There is more loss to growing organic produce, without sprays to kill the bugs, it happens.Even here at Hrafinstaad I lost some of my lettuces to slugs, because I won't spray.
Many organic farmers handpick their produce instead of using machinery.Boy do I get this one,having worked in the fields as a teen I know what kind of labor that takes,even with low pay for the workers.
Number three I think could be worked out if someone could think outside of their box.The organic farmers are mostly small farms,they can not produce a large enough quantity to bring the prices down.Factor in the over head costs and it is no wonder why farmers are never wealthy.
Overall I understand the whys but it dose not make it any better. Not wanting to give up on organic foods started us on our journey here. We wanted to come up with our own solution,if no one else was going to think outside of the box we were.Grow our own on our own terms.
We have spent $350 dollars on the production of food.This amount dose not include the feed for the hens or meat chicks.If I average it out over the 20 weeks we hope to eat fresh from the garden that is $17.50 a week (not including water).This is less than we would spend either at a store or the farmers markets for veggies.We get on average 12 dozen eggs per month ,they average out to $1.66 per dozen a good savings for free range eggs.We are saving money,money that can be funneled into those pricey organics we can't grow ourselves.
That savings is not the prize any more,it started out as the prized wanted but we have found new prizes that were not sought.
Chance and I both feel accomplished even in these tough economic times.We have taken control of things and made them work for our family.
We have learned so many new things and met some great new friends in the process. Knowledge and community are a wealth of their own.

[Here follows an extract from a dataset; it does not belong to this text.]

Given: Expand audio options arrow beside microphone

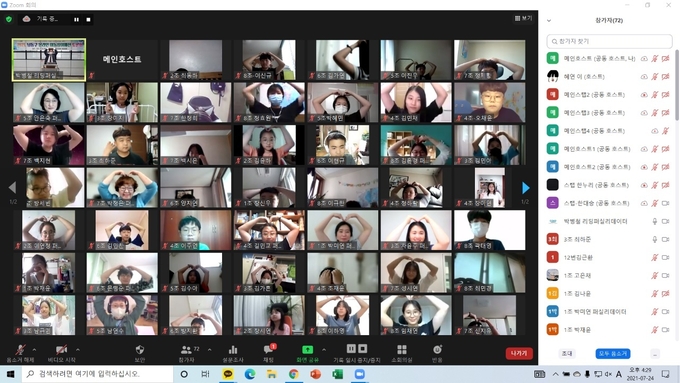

We have been reminded to be thoughtful in all we do.You can't progress with your eyes closed.
And Farmers are under paid,over worked and not valued by most. With this in mind my quest to find out why organics are so high is over,I get it.In the back of my head I knew it,you can't come from a family of past farmers not to know it.I guess living it on a small scale is what it took to ram it home.

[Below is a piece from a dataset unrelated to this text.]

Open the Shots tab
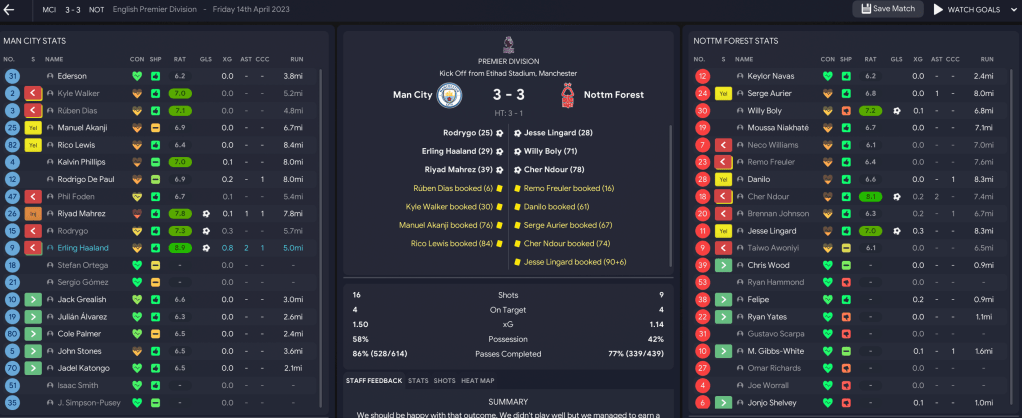Image resolution: width=1022 pixels, height=418 pixels. (x=444, y=380)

P.S Wow I was looking back over this and I should mention this point,I did not even factor in to all of my averaging our labor.I don't have a clue how many hours we have put into the garden and chickens or its worth.Its been a labor of love for us and endless pleasure. There's a phrase I read on another blog that stands out,"Do what you love and the money will come." Chance and I do all of this for the pleasure of it,Farmers do it for love and money,geeze was I being thick headed in being pissed about the price of organics.I still wish more people could afford them and maybe someone will step outside of the box and come up with a solution.

1 comment:

  1. One thing that is a moderated cost between retail and growing your own is to join a CSA (Community Supported Agriculture). Basically you pay an amount up front for a share in the harvest of a farm. There is often/sometimes a sliding scale for the fee, and different farms have, of course, different things that they grow, and different lengths of how long the "season" is. There are many such groups all around the country. We did this in Olympia when I lived in a bigger household that did not have a lot of garden space.